What banks want most from young fintechs

10.20.2021 - New York

American Banker

The largest U.S. banks are among the biggest buyers of technology in the world. Where the JPMorgan Chases and Bank of Americas are looking to buy solutions in a category, there’s a solid market for startups and incumbents.

Maria Gotsch, CEO of the Partnership Fund for New York City, and David Treat, senior managing director at Accenture, work with 44 large banks and insurance companies every year as they select and mentor a group of fintech startups in the Fintech Innovation Lab. Banks involved in the lab include Ally Financial, BofA, Capital One Financial, Citigroup, Goldman Sachs, JPMorgan, KeyCorp, Morgan Stanley, U.S. Bancorp, USAA and Wells Fargo. At all the banks, senior tech leaders spend protracted periods of time with the startup teams, often in the banks’ facilities.

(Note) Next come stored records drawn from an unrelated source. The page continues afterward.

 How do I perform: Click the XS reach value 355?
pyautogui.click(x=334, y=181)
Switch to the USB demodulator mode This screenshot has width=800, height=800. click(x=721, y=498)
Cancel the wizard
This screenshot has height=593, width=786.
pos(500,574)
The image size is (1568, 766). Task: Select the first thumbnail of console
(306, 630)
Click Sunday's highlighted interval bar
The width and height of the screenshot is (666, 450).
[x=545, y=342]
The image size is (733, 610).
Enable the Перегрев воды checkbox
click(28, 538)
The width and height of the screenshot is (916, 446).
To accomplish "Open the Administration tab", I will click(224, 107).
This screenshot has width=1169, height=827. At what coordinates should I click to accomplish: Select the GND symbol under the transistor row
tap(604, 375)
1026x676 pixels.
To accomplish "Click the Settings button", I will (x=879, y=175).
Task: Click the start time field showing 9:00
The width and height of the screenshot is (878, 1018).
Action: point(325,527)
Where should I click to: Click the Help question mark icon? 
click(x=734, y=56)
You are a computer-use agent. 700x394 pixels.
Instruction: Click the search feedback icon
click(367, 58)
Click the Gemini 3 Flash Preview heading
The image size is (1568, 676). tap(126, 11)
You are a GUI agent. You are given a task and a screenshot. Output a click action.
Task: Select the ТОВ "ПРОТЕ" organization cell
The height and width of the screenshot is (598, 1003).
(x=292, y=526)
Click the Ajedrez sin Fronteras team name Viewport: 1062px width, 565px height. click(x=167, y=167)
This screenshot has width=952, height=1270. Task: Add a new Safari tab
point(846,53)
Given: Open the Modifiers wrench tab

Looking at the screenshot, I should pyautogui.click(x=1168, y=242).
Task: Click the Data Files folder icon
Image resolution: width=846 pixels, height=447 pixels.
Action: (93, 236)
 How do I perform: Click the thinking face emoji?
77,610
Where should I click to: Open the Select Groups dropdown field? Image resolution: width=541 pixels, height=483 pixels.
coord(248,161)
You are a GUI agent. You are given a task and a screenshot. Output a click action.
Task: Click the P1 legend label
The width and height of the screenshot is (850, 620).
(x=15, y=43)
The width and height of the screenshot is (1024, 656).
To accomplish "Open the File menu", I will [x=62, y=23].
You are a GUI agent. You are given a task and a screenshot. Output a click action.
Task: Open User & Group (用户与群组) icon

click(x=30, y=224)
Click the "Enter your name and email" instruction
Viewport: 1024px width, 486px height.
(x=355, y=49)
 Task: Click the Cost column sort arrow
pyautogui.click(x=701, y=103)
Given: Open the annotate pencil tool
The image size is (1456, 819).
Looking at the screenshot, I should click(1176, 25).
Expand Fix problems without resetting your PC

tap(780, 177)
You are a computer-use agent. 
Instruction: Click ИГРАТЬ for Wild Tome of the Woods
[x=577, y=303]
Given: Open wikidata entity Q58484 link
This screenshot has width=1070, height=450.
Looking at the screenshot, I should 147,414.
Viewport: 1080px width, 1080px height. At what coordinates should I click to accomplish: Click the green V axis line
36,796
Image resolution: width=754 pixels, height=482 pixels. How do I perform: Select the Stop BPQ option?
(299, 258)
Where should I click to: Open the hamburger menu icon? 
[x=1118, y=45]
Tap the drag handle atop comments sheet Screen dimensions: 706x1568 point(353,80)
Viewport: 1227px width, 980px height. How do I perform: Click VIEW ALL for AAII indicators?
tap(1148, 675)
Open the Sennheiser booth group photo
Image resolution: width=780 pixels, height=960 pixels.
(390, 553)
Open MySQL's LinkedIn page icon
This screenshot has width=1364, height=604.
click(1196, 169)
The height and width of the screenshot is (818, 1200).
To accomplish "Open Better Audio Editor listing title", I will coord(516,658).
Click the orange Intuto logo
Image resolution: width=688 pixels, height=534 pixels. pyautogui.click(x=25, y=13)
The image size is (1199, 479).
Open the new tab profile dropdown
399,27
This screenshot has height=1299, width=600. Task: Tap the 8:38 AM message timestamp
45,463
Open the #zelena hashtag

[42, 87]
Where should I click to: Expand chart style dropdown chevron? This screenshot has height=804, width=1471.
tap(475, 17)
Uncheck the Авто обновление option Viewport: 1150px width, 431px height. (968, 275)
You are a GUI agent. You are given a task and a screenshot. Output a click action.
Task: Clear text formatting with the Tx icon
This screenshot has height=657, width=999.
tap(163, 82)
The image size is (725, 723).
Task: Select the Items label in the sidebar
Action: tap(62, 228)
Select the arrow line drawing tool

Each year, before the next cohort of fintechs apply to join the 12-week accelerator (applications for the 2022 session became available Tuesday), Gotsch and Treat spend time with bank executives to determine the types of fintechs they would most like to see in the lab and ultimately, if all goes well, have their banks sign contracts with. This year, the bankers are said to be most interested in technology in these areas:

Blockchain/distributed ledger: A popular category this year is distributed-ledger technology, which is commonly referred to as “blockchain” even though most distributed ledgers wouldn’t meet a purist’s definition of blockchain. Such ledgers could be essential tools for handling all kinds of digital assets.